CGI Access Control Options
This table describes the access control options. See Nagios documentation for complete documentation for these options].
|Control Option||Description (all comma delimited)|
Read-Only Access: Users that have read-only rights in the CGIs. This will block any service or host commands normally shown on the extinfo CGI pages. It will also block comments.
Configuration Information Access: Authenticated users who can view configuration information in the configuration CGI. Users can view information on all configured hosts, host groups, services, contacts, contact groups, time periods, and commands.
System/Process Information Access: Authenticated users who can view system/process information in the extended information CGI.
System/Process Command Access: Authenticated users who can issue system/process commands via the command CGI.
|Global Host Information|
Global Host Information Access: Authenticated users who can view status and configuration information for all hosts.

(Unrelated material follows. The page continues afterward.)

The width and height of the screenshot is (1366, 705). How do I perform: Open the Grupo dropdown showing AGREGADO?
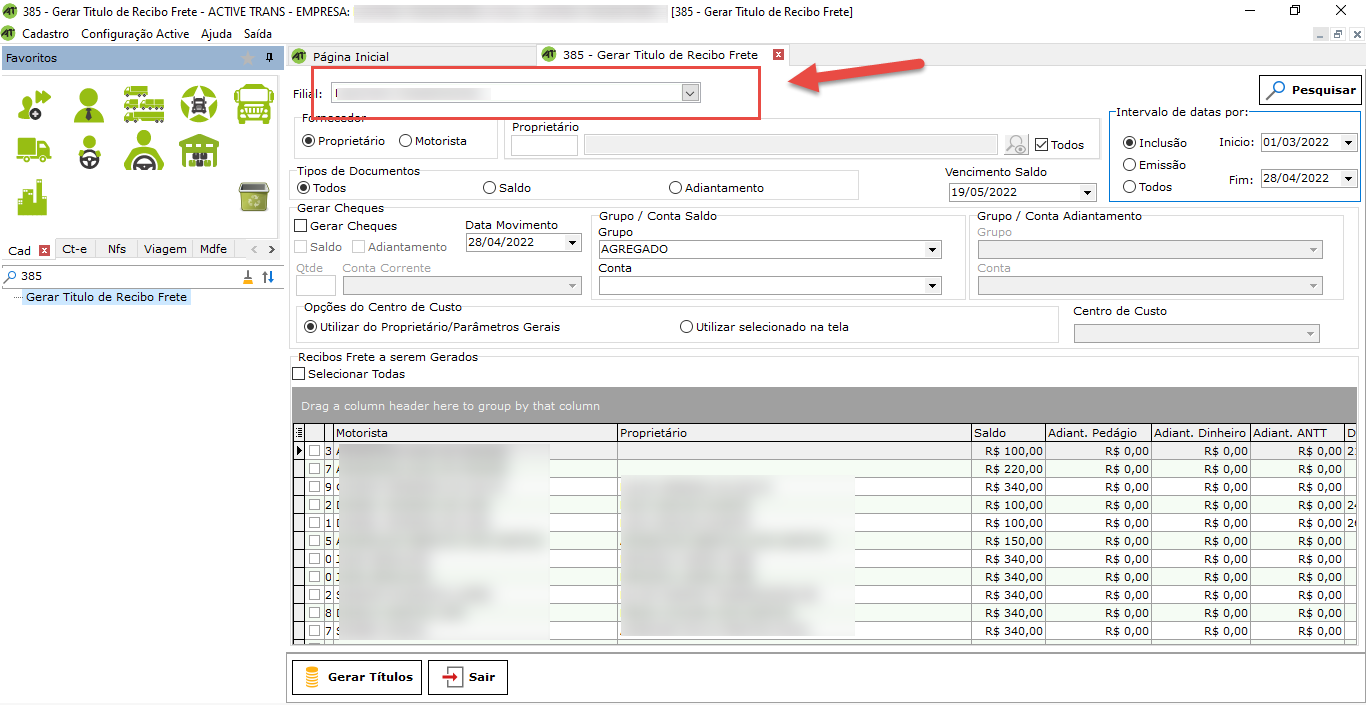tap(932, 250)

Users are also automatically authorized to view information for all services.
|Global Host Command|
Global Host Command Access: Authenticated users who can issue commands for all hosts via the command CGI. Users are also automatically authorized to issue commands for all services.
|Global Service Information|
Global Service Information Access: Authenticated users who can view status and configuration information for all services.
|Global Service Command|
Global Service Command Access: Authenticated users who can issue commands for all services via the command CGI.